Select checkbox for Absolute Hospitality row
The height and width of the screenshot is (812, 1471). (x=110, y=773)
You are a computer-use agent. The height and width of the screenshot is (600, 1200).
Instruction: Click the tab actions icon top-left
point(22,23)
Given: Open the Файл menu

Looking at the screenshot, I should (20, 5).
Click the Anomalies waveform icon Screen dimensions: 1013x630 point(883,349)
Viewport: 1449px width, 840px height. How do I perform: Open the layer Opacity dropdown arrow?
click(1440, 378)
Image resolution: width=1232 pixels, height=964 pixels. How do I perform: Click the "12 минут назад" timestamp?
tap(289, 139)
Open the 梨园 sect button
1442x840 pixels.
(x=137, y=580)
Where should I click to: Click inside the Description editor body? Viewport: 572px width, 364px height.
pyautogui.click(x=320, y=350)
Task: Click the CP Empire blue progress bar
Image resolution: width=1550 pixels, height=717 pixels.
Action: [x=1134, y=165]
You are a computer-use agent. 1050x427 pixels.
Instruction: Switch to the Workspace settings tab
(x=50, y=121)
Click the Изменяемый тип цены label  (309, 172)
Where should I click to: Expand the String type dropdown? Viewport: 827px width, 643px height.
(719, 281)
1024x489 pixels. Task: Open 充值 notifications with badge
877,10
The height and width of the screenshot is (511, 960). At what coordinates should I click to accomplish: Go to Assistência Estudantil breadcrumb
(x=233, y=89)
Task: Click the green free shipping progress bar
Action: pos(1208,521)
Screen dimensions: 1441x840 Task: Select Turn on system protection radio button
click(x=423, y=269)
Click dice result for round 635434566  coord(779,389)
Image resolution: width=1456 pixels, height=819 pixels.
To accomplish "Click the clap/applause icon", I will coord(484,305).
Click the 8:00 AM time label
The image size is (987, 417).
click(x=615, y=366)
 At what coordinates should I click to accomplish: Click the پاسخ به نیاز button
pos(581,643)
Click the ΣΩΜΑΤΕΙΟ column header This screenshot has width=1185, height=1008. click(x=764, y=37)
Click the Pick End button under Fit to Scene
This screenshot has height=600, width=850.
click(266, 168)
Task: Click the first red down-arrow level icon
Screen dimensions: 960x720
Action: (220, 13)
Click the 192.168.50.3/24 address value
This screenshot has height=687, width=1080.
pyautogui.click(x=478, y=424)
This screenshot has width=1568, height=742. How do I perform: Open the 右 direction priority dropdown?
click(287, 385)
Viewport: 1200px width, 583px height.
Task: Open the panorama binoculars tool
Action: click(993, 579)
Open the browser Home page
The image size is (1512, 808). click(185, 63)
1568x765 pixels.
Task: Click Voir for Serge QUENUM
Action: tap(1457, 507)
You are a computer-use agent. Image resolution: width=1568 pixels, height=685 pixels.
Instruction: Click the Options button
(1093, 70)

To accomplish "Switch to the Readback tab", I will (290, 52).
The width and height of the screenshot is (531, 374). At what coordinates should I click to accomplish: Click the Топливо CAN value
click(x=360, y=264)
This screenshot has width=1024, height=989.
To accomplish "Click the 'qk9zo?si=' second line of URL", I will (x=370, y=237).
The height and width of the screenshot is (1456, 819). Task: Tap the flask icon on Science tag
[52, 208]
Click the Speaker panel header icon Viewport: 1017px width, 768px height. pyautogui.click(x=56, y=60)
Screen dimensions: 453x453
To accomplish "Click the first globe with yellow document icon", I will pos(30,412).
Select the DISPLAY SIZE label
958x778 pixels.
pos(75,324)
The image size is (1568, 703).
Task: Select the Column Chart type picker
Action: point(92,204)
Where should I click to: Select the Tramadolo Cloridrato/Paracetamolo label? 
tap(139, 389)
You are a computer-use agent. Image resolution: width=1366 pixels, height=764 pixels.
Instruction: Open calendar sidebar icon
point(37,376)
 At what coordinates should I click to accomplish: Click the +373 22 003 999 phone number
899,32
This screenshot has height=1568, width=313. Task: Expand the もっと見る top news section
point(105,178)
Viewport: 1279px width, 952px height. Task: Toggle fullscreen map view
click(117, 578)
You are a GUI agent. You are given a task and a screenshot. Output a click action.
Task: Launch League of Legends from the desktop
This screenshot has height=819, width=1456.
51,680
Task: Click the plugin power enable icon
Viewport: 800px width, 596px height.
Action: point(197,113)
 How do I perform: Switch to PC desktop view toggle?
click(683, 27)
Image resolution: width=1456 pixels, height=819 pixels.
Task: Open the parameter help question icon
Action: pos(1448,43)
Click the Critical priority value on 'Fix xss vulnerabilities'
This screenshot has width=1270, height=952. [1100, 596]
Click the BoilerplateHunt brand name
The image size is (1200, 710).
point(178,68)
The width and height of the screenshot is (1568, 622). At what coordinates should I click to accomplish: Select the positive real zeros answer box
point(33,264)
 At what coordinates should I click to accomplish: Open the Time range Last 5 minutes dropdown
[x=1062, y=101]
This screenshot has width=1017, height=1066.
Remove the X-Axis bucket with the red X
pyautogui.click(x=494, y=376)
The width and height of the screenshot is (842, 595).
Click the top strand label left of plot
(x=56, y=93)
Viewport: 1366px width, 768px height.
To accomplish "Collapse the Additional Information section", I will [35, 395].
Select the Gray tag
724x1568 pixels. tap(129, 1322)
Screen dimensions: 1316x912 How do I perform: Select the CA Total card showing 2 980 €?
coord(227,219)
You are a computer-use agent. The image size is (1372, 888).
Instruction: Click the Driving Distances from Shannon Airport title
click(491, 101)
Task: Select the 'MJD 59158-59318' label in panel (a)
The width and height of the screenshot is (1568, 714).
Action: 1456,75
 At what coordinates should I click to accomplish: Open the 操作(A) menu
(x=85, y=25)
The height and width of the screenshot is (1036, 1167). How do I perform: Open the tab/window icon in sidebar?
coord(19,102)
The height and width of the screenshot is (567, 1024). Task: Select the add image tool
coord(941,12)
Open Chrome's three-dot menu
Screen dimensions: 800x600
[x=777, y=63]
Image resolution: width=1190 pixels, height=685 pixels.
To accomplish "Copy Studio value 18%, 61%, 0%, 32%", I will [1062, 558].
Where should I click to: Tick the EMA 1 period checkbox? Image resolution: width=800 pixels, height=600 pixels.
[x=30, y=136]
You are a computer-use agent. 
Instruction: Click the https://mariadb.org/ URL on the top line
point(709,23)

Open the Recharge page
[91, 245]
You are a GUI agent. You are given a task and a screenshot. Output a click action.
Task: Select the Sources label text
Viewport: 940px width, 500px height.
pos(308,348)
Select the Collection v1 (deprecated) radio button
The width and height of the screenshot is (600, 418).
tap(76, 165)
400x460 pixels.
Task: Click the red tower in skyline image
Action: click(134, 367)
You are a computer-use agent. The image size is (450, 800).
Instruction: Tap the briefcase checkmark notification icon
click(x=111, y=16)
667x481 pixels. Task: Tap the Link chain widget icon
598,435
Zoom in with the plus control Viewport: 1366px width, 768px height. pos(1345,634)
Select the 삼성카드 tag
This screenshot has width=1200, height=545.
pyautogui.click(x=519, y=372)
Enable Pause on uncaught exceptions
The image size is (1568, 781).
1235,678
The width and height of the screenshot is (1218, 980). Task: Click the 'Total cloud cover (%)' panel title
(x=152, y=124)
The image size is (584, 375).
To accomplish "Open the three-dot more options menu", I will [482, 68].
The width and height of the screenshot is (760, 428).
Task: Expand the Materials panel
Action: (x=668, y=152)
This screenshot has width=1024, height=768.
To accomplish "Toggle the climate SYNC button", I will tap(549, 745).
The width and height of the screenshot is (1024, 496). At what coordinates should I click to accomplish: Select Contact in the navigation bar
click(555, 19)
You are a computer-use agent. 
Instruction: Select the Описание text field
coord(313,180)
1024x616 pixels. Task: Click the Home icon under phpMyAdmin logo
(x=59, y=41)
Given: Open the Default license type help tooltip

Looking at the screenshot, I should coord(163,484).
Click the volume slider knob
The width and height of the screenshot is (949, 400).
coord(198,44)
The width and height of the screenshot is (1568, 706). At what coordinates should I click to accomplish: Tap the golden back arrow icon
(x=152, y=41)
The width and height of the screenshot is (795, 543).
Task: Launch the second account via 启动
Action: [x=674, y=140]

■ ■ ■ ■ ■ ■ ■

» **YOUR TASK**
Please list every line above that contains the word "priority", treating uppercase and lowercase as different.

» **EXERCISE SOLUTION**
This screenshot has width=1568, height=742. How do I perform: Open the 右 direction priority dropdown?
Click the Critical priority value on 'Fix xss vulnerabilities'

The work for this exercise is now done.